● **Exercise prompt**: Nothing but the lines from the one containing "Task: Click the word 'notice' in the heading" through the end of the data below may appear in the response, each one exact.

[Start of Attachment]

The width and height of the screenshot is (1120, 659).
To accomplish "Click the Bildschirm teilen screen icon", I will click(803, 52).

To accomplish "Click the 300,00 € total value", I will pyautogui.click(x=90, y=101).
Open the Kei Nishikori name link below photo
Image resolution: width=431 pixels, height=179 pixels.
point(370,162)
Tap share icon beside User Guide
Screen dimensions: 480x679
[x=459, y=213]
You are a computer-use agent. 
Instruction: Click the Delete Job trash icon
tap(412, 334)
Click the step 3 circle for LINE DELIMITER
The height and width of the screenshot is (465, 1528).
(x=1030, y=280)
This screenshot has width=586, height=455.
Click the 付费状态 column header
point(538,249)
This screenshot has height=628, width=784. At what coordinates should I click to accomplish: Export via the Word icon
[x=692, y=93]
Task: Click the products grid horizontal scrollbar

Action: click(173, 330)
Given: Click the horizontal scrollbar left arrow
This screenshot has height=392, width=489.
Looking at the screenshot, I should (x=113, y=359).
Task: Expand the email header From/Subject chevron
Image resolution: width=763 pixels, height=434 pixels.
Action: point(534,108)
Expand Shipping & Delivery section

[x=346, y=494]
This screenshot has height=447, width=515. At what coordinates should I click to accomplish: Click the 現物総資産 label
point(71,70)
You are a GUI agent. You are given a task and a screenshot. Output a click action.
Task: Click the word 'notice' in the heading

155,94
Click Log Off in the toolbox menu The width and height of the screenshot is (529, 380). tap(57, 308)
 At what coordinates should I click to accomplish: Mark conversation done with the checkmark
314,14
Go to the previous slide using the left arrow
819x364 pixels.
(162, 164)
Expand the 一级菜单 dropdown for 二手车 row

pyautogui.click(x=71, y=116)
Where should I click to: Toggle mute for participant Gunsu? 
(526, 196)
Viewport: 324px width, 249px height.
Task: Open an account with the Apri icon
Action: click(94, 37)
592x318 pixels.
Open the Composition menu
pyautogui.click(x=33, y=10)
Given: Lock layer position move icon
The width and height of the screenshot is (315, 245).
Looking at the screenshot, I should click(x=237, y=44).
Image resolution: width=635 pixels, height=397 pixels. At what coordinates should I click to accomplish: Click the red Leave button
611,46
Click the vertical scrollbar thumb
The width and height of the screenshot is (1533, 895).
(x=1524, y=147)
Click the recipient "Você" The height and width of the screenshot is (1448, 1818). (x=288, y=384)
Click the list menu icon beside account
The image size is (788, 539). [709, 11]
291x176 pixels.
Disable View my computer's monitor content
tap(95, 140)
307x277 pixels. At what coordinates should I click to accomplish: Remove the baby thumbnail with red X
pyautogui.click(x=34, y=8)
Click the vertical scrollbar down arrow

[End of Attachment]

● **Response to the exercise**:
Task: Click the word 'notice' in the heading

155,94
Click Log Off in the toolbox menu The width and height of the screenshot is (529, 380). tap(57, 308)
 At what coordinates should I click to accomplish: Mark conversation done with the checkmark
314,14
Go to the previous slide using the left arrow
819x364 pixels.
(162, 164)
Expand the 一级菜单 dropdown for 二手车 row

pyautogui.click(x=71, y=116)
Where should I click to: Toggle mute for participant Gunsu? 
(526, 196)
Viewport: 324px width, 249px height.
Task: Open an account with the Apri icon
Action: click(94, 37)
592x318 pixels.
Open the Composition menu
pyautogui.click(x=33, y=10)
Given: Lock layer position move icon
The width and height of the screenshot is (315, 245).
Looking at the screenshot, I should click(x=237, y=44).
Image resolution: width=635 pixels, height=397 pixels. At what coordinates should I click to accomplish: Click the red Leave button
611,46
Click the vertical scrollbar thumb
The width and height of the screenshot is (1533, 895).
(x=1524, y=147)
Click the recipient "Você" The height and width of the screenshot is (1448, 1818). (x=288, y=384)
Click the list menu icon beside account
The image size is (788, 539). [709, 11]
291x176 pixels.
Disable View my computer's monitor content
tap(95, 140)
307x277 pixels. At what coordinates should I click to accomplish: Remove the baby thumbnail with red X
pyautogui.click(x=34, y=8)
Click the vertical scrollbar down arrow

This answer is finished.